(Task to complete):
Please write every entry out again, exactly as it reads below.

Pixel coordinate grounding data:
-*-

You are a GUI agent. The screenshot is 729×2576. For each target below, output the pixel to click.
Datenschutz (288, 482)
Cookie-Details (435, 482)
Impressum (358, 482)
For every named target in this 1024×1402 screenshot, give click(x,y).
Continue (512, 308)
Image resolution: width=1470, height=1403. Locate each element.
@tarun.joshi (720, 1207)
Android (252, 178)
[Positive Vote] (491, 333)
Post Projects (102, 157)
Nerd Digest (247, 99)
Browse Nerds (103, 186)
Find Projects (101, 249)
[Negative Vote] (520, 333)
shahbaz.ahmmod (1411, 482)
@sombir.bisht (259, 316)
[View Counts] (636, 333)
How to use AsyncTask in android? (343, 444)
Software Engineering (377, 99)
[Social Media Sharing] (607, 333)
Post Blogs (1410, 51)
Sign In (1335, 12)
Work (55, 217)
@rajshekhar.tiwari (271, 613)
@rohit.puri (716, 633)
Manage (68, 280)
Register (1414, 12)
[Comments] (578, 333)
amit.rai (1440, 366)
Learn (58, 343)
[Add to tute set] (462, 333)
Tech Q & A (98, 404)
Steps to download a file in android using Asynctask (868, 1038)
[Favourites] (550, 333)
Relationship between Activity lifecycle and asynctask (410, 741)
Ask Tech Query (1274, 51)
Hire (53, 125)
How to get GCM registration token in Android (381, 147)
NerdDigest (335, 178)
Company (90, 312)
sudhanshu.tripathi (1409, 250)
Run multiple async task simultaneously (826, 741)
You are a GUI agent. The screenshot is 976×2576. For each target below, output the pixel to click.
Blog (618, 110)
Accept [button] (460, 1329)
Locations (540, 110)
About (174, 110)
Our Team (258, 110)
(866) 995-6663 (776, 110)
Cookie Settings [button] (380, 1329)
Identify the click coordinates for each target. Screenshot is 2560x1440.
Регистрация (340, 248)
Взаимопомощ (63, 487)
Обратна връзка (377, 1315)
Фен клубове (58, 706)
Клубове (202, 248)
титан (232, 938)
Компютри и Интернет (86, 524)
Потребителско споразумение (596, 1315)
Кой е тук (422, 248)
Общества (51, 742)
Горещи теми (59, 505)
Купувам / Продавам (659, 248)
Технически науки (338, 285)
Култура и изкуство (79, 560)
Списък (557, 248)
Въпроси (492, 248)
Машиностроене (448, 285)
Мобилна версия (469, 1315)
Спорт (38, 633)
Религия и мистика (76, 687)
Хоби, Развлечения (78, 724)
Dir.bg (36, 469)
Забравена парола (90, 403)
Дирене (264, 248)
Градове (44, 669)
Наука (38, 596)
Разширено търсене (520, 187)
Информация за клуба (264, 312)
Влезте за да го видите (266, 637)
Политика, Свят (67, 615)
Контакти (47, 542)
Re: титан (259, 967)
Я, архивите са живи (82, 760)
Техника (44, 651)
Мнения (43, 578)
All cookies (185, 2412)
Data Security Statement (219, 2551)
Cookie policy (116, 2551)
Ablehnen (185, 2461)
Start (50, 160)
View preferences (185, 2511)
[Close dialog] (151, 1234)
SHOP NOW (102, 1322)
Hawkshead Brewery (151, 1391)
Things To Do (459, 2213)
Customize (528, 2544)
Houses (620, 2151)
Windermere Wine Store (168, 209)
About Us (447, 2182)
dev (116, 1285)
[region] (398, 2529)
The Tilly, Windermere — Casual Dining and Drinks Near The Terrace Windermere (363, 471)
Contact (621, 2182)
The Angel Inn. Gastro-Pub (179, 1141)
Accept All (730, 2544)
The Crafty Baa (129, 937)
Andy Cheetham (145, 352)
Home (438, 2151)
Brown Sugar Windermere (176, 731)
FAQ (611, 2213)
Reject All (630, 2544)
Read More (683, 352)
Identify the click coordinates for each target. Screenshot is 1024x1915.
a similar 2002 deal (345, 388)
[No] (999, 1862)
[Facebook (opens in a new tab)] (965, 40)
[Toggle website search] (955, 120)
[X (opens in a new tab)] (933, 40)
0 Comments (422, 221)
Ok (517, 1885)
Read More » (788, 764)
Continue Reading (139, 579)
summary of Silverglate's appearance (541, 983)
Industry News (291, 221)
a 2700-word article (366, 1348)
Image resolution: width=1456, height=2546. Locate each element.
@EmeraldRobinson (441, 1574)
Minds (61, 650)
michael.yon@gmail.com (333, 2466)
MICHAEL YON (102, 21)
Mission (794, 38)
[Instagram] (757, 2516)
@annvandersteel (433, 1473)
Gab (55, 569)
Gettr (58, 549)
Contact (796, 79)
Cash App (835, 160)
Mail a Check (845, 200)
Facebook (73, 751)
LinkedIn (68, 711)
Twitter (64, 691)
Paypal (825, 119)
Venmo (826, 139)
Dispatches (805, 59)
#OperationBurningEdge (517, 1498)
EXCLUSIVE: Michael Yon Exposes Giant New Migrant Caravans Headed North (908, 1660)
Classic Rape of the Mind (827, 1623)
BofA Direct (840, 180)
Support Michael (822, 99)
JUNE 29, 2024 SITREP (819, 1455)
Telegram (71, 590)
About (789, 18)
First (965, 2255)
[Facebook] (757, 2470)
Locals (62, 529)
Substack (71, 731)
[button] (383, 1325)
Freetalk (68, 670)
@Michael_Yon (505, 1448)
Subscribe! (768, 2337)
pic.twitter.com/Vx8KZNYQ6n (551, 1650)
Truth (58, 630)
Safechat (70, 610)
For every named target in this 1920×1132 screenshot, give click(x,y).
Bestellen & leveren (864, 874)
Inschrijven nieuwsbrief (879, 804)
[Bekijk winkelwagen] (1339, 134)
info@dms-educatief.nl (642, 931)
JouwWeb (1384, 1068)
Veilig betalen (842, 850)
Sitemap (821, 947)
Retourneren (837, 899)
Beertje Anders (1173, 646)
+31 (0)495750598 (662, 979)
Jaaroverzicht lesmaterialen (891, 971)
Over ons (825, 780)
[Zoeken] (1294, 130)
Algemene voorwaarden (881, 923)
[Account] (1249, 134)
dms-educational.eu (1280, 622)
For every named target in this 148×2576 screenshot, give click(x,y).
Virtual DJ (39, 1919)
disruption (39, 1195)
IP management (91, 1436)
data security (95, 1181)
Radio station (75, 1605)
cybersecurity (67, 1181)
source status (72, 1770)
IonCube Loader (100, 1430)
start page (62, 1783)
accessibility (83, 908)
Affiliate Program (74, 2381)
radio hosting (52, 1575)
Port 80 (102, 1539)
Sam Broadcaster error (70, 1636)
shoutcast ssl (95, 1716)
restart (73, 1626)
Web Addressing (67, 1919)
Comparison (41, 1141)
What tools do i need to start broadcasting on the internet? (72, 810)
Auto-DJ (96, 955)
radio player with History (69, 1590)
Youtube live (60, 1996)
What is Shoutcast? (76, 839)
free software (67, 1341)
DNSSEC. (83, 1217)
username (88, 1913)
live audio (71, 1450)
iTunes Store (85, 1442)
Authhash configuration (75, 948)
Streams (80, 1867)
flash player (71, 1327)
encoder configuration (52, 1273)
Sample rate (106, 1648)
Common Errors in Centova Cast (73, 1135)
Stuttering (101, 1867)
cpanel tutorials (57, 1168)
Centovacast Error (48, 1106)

-*-

(Solution to this problem):
You are a GUI agent. The screenshot is 729×2576. For each target below, output the pixel to click.
Datenschutz (288, 482)
Cookie-Details (435, 482)
Impressum (358, 482)
For every named target in this 1024×1402 screenshot, give click(x,y).
Continue (512, 308)
Image resolution: width=1470, height=1403. Locate each element.
@tarun.joshi (720, 1207)
Android (252, 178)
[Positive Vote] (491, 333)
Post Projects (102, 157)
Nerd Digest (247, 99)
Browse Nerds (103, 186)
Find Projects (101, 249)
[Negative Vote] (520, 333)
shahbaz.ahmmod (1411, 482)
@sombir.bisht (259, 316)
[View Counts] (636, 333)
How to use AsyncTask in android? (343, 444)
Software Engineering (377, 99)
[Social Media Sharing] (607, 333)
Post Blogs (1410, 51)
Sign In (1335, 12)
Work (55, 217)
@rajshekhar.tiwari (271, 613)
@rohit.puri (716, 633)
Manage (68, 280)
Register (1414, 12)
[Comments] (578, 333)
amit.rai (1440, 366)
Learn (58, 343)
[Add to tute set] (462, 333)
Tech Q & A (98, 404)
Steps to download a file in android using Asynctask (868, 1038)
[Favourites] (550, 333)
Relationship between Activity lifecycle and asynctask (410, 741)
Ask Tech Query (1274, 51)
Hire (53, 125)
How to get GCM registration token in Android (381, 147)
NerdDigest (335, 178)
Company (90, 312)
sudhanshu.tripathi (1409, 250)
Run multiple async task simultaneously (826, 741)
You are a GUI agent. The screenshot is 976×2576. For each target below, output the pixel to click.
Blog (618, 110)
Accept [button] (460, 1329)
Locations (540, 110)
About (174, 110)
Our Team (258, 110)
(866) 995-6663 (776, 110)
Cookie Settings [button] (380, 1329)
Identify the click coordinates for each target. Screenshot is 2560x1440.
Регистрация (340, 248)
Взаимопомощ (63, 487)
Обратна връзка (377, 1315)
Фен клубове (58, 706)
Клубове (202, 248)
титан (232, 938)
Компютри и Интернет (86, 524)
Потребителско споразумение (596, 1315)
Кой е тук (422, 248)
Общества (51, 742)
Горещи теми (59, 505)
Купувам / Продавам (659, 248)
Технически науки (338, 285)
Култура и изкуство (79, 560)
Списък (557, 248)
Въпроси (492, 248)
Машиностроене (448, 285)
Мобилна версия (469, 1315)
Спорт (38, 633)
Религия и мистика (76, 687)
Хоби, Развлечения (78, 724)
Dir.bg (36, 469)
Забравена парола (90, 403)
Дирене (264, 248)
Градове (44, 669)
Наука (38, 596)
Разширено търсене (520, 187)
Информация за клуба (264, 312)
Влезте за да го видите (266, 637)
Политика, Свят (67, 615)
Контакти (47, 542)
Re: титан (259, 967)
Я, архивите са живи (82, 760)
Техника (44, 651)
Мнения (43, 578)
All cookies (185, 2412)
Data Security Statement (219, 2551)
Cookie policy (116, 2551)
Ablehnen (185, 2461)
Start (50, 160)
View preferences (185, 2511)
[Close dialog] (151, 1234)
SHOP NOW (102, 1322)
Hawkshead Brewery (151, 1391)
Things To Do (459, 2213)
Customize (528, 2544)
Houses (620, 2151)
Windermere Wine Store (168, 209)
About Us (447, 2182)
dev (116, 1285)
[region] (398, 2529)
The Tilly, Windermere — Casual Dining and Drinks Near The Terrace Windermere (363, 471)
Contact (621, 2182)
The Angel Inn. Gastro-Pub (179, 1141)
Accept All (730, 2544)
The Crafty Baa (129, 937)
Andy Cheetham (145, 352)
Home (438, 2151)
Brown Sugar Windermere (176, 731)
FAQ (611, 2213)
Reject All (630, 2544)
Read More (683, 352)
Identify the click coordinates for each target. Screenshot is 1024x1915.
a similar 2002 deal (345, 388)
[No] (999, 1862)
[Facebook (opens in a new tab)] (965, 40)
[Toggle website search] (955, 120)
[X (opens in a new tab)] (933, 40)
0 Comments (422, 221)
Ok (517, 1885)
Read More » (788, 764)
Continue Reading (139, 579)
summary of Silverglate's appearance (541, 983)
Industry News (291, 221)
a 2700-word article (366, 1348)
Image resolution: width=1456, height=2546. Locate each element.
@EmeraldRobinson (441, 1574)
Minds (61, 650)
michael.yon@gmail.com (333, 2466)
MICHAEL YON (102, 21)
Mission (794, 38)
[Instagram] (757, 2516)
@annvandersteel (433, 1473)
Gab (55, 569)
Gettr (58, 549)
Contact (796, 79)
Cash App (835, 160)
Mail a Check (845, 200)
Facebook (73, 751)
LinkedIn (68, 711)
Twitter (64, 691)
Paypal (825, 119)
Venmo (826, 139)
Dispatches (805, 59)
#OperationBurningEdge (517, 1498)
EXCLUSIVE: Michael Yon Exposes Giant New Migrant Caravans Headed North (908, 1660)
Classic Rape of the Mind (827, 1623)
BofA Direct (840, 180)
Support Michael (822, 99)
JUNE 29, 2024 SITREP (819, 1455)
Telegram (71, 590)
About (789, 18)
First (965, 2255)
[Facebook] (757, 2470)
Locals (62, 529)
Substack (71, 731)
[button] (383, 1325)
Freetalk (68, 670)
@Michael_Yon (505, 1448)
Subscribe! (768, 2337)
pic.twitter.com/Vx8KZNYQ6n (551, 1650)
Truth (58, 630)
Safechat (70, 610)
For every named target in this 1920×1132 screenshot, give click(x,y).
Bestellen & leveren (864, 874)
Inschrijven nieuwsbrief (879, 804)
[Bekijk winkelwagen] (1339, 134)
info@dms-educatief.nl (642, 931)
JouwWeb (1384, 1068)
Veilig betalen (842, 850)
Sitemap (821, 947)
Retourneren (837, 899)
Beertje Anders (1173, 646)
+31 (0)495750598 (662, 979)
Jaaroverzicht lesmaterialen (891, 971)
Over ons (825, 780)
[Zoeken] (1294, 130)
Algemene voorwaarden (881, 923)
[Account] (1249, 134)
dms-educational.eu (1280, 622)
For every named target in this 148×2576 screenshot, give click(x,y).
Virtual DJ (39, 1919)
disruption (39, 1195)
IP management (91, 1436)
data security (95, 1181)
Radio station (75, 1605)
cybersecurity (67, 1181)
source status (72, 1770)
IonCube Loader (100, 1430)
start page (62, 1783)
accessibility (83, 908)
Affiliate Program (74, 2381)
radio hosting (52, 1575)
Port 80 (102, 1539)
Sam Broadcaster error (70, 1636)
shoutcast ssl (95, 1716)
restart (73, 1626)
Web Addressing (67, 1919)
Comparison (41, 1141)
What tools do i need to start broadcasting on the internet? (72, 810)
Auto-DJ (96, 955)
radio player with History (69, 1590)
Youtube live (60, 1996)
What is Shoutcast? (76, 839)
free software (67, 1341)
DNSSEC. (83, 1217)
username (88, 1913)
live audio (71, 1450)
iTunes Store (85, 1442)
Authhash configuration (75, 948)
Streams (80, 1867)
flash player (71, 1327)
encoder configuration (52, 1273)
Sample rate (106, 1648)
Common Errors in Centova Cast (73, 1135)
Stuttering (101, 1867)
cpanel tutorials (57, 1168)
Centovacast Error (48, 1106)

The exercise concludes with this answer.